American songbook.” The Second Rhapsody was reconstructed for piano with big band recently; most audiences only know the version with orchestra. The big band, though, is the ensemble that stands for America as much as Gershwin’s name, and the decision to use one was deliberate, says Asadour Santourian, AMFS vice president of artistic administration and artistic advisor. The program will close with a piece unrivaled in both longevity and audience favor: Rhapsody in Blue.
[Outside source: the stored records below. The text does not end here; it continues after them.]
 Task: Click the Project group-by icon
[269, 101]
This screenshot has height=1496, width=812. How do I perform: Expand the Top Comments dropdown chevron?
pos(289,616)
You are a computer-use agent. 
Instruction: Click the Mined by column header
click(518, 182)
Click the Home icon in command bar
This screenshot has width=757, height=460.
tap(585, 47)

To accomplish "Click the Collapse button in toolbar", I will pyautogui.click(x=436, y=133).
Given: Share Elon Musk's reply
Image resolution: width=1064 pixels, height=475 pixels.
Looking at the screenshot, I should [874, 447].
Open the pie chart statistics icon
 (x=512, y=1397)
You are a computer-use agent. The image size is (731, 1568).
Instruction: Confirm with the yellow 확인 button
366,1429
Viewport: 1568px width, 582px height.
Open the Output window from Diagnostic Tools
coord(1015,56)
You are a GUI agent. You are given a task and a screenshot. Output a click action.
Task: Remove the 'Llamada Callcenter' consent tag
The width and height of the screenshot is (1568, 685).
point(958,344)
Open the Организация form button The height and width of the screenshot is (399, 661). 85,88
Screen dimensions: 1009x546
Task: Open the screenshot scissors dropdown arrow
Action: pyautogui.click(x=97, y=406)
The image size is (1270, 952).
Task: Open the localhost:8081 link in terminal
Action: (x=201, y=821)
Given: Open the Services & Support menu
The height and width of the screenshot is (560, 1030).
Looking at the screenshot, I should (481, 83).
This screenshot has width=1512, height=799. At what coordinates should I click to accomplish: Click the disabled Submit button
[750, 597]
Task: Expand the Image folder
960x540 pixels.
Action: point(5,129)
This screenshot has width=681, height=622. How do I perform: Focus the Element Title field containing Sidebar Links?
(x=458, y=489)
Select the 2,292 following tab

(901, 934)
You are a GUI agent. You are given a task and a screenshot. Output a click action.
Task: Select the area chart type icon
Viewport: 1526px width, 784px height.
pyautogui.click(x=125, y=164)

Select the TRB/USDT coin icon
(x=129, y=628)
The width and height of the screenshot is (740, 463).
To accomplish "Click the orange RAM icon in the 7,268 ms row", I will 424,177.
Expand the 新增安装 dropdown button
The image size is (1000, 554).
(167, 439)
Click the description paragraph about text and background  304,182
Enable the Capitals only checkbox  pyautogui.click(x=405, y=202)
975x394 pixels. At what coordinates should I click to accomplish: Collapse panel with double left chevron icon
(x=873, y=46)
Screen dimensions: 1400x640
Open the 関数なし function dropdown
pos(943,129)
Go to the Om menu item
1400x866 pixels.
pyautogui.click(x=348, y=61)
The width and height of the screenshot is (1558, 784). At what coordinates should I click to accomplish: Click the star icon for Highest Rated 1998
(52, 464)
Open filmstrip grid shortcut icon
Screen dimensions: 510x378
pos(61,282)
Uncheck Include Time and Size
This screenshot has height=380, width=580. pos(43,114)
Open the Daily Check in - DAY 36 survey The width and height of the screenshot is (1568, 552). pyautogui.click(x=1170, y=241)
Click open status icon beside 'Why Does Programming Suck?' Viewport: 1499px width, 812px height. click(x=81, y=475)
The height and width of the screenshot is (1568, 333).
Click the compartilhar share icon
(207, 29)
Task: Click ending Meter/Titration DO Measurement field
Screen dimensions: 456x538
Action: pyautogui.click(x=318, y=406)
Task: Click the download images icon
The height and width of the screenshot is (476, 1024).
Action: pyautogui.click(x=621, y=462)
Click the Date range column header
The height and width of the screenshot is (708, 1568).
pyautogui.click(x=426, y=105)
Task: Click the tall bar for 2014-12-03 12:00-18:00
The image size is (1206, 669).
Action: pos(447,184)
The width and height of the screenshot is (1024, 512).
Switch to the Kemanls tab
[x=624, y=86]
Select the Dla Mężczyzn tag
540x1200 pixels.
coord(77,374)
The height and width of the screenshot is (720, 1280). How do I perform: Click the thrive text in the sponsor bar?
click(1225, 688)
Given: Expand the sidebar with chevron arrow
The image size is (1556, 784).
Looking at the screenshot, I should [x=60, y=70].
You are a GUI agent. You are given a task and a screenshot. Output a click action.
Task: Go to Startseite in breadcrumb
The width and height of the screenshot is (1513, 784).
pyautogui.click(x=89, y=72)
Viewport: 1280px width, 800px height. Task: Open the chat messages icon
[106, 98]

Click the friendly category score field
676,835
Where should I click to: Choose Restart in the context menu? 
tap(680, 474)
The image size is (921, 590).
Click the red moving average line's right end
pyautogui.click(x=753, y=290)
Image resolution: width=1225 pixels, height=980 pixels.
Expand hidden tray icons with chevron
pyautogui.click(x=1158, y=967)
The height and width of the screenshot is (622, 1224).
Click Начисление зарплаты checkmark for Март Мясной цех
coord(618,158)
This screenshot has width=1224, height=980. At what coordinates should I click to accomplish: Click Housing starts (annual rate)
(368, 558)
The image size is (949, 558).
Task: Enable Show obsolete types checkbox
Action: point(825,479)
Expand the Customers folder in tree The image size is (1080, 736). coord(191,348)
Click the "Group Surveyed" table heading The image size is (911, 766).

Pianist Marc-André Hamelin, who played the piece with Robert Spano and the Seattle Symphony in 2010, says it is remarkable the piece has had such staying power, because it follows no known classical form. “Yet, the flow of ideas in there is so natural, and the ideas themselves are so strong,” Hamelin said. “To me, the music seems kind of inevitable, like it always existed, which is one of the greatest compliments I can give to any music.”

photo by Ruiming Wang

Conrad Tao, 18, attended the AMFS as a student for five years. While here, Tao received a Lillian and Gordon Hardy Endowed fellowship and a Mrs. J. M. Studebaker Memorial Piano Scholarship. Tao will perform Gershwin’s Second Rhapsody at the Thursday concert in the Benedict Music Tent.